■ Directions for this task ■
Up to and including the line with "Task: Select the Architecture row label", restate the records below word for word, beginning with their first line.

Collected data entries
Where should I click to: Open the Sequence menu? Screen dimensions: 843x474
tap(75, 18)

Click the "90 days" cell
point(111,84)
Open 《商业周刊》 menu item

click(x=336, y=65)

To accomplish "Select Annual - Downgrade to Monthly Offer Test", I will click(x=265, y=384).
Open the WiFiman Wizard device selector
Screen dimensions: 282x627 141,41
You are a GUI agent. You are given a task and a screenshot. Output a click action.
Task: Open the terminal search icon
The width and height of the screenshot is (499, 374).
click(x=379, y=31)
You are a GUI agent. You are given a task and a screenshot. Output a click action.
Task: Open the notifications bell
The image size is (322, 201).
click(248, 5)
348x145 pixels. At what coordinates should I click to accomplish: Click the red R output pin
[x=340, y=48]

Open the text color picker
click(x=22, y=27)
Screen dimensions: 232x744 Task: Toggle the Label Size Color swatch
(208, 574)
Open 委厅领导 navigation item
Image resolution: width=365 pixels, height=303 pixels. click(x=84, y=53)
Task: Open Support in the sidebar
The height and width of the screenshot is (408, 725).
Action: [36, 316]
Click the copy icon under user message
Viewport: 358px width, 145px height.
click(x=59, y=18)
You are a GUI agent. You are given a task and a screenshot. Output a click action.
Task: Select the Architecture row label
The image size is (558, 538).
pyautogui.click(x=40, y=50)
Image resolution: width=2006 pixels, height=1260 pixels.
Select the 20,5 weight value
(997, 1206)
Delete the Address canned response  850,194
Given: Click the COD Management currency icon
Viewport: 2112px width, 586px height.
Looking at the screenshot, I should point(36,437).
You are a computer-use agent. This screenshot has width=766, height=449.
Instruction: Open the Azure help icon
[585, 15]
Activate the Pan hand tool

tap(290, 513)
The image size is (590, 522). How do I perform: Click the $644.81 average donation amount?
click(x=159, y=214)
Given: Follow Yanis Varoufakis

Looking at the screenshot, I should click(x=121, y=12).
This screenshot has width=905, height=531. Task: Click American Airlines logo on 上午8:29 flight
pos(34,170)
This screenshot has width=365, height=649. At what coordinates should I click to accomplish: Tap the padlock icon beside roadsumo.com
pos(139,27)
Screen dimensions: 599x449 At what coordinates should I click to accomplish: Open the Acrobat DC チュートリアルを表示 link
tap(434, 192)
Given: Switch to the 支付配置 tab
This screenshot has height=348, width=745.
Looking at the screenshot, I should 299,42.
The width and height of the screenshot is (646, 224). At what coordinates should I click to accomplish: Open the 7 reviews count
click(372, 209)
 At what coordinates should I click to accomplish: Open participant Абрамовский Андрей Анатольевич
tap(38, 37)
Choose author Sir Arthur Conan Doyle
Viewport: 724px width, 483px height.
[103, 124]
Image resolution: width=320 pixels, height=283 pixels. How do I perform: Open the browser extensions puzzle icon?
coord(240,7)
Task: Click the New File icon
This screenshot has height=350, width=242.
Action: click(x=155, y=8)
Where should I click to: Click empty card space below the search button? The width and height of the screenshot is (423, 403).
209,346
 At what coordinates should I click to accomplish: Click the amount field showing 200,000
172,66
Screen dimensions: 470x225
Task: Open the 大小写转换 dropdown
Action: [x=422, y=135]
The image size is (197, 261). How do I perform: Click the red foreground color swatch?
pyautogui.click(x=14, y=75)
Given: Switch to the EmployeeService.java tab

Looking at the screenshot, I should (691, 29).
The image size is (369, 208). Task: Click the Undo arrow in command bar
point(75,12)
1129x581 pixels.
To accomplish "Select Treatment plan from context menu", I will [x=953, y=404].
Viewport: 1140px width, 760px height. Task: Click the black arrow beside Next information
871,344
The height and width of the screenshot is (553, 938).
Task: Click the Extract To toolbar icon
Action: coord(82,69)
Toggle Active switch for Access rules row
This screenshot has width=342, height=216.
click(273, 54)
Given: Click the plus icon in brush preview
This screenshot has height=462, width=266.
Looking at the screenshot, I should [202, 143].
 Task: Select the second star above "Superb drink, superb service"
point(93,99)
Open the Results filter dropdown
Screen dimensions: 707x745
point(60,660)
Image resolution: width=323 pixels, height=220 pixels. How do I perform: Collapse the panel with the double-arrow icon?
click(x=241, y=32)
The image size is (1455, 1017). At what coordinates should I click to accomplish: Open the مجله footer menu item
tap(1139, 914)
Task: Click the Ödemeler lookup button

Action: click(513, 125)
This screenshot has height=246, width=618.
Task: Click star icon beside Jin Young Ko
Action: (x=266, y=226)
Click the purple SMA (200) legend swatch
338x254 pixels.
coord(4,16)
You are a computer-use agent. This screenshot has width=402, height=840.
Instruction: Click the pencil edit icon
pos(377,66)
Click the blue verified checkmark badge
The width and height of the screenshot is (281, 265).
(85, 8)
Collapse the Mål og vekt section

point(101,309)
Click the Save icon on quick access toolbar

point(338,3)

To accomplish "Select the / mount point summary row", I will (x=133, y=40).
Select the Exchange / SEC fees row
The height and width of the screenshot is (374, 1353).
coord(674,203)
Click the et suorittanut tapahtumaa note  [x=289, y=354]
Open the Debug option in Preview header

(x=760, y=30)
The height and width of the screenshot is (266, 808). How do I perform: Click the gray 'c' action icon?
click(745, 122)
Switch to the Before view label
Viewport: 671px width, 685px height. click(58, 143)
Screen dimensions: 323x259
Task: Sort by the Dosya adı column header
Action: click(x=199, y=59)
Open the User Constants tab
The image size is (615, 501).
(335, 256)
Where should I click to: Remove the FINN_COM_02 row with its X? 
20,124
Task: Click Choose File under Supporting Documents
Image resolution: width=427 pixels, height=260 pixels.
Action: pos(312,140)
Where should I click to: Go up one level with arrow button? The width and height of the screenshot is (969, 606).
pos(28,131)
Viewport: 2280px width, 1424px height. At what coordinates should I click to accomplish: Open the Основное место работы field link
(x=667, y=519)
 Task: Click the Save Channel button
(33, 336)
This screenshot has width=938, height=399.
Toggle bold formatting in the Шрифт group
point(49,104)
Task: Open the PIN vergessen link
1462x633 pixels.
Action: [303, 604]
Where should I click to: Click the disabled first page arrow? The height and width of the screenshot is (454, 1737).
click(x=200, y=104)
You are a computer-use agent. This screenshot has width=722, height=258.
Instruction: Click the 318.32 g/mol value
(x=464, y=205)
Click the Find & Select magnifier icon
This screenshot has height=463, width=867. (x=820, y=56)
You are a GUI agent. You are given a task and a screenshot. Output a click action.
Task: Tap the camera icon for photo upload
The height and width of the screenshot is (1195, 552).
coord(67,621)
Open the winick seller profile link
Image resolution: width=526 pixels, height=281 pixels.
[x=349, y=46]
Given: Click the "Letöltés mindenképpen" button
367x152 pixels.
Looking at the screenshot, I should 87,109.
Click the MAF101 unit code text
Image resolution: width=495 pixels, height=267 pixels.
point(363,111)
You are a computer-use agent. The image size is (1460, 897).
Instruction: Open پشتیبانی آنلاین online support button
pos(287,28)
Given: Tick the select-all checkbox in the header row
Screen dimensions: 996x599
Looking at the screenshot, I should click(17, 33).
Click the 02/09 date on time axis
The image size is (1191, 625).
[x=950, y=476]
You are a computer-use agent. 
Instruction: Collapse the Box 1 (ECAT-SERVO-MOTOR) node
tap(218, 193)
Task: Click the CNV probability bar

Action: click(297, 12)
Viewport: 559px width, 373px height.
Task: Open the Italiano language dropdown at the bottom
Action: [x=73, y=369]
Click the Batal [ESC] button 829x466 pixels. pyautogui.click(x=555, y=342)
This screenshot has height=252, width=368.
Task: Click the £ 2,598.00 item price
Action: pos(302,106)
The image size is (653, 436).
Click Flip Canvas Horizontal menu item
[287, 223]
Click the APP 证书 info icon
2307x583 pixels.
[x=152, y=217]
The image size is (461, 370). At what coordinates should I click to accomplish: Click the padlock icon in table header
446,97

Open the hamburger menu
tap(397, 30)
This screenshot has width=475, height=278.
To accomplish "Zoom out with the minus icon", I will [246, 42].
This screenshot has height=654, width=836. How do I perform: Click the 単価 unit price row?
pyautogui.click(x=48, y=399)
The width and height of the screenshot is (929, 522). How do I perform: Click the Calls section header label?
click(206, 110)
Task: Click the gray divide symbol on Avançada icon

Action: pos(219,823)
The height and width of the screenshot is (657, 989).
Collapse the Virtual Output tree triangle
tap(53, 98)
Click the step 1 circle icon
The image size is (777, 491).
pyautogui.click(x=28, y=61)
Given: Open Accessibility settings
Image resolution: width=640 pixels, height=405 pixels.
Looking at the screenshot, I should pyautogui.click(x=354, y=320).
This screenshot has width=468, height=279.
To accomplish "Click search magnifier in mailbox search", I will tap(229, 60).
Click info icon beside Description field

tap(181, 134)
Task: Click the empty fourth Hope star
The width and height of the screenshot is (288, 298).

■ Answer box ■
Where should I click to: Open the Sequence menu? Screen dimensions: 843x474
tap(75, 18)

Click the "90 days" cell
point(111,84)
Open 《商业周刊》 menu item

click(x=336, y=65)

To accomplish "Select Annual - Downgrade to Monthly Offer Test", I will click(x=265, y=384).
Open the WiFiman Wizard device selector
Screen dimensions: 282x627 141,41
You are a GUI agent. You are given a task and a screenshot. Output a click action.
Task: Open the terminal search icon
The width and height of the screenshot is (499, 374).
click(x=379, y=31)
You are a GUI agent. You are given a task and a screenshot. Output a click action.
Task: Open the notifications bell
The image size is (322, 201).
click(248, 5)
348x145 pixels. At what coordinates should I click to accomplish: Click the red R output pin
[x=340, y=48]

Open the text color picker
click(x=22, y=27)
Screen dimensions: 232x744 Task: Toggle the Label Size Color swatch
(208, 574)
Open 委厅领导 navigation item
Image resolution: width=365 pixels, height=303 pixels. click(x=84, y=53)
Task: Open Support in the sidebar
The height and width of the screenshot is (408, 725).
Action: [36, 316]
Click the copy icon under user message
Viewport: 358px width, 145px height.
click(x=59, y=18)
You are a GUI agent. You are given a task and a screenshot. Output a click action.
Task: Select the Architecture row label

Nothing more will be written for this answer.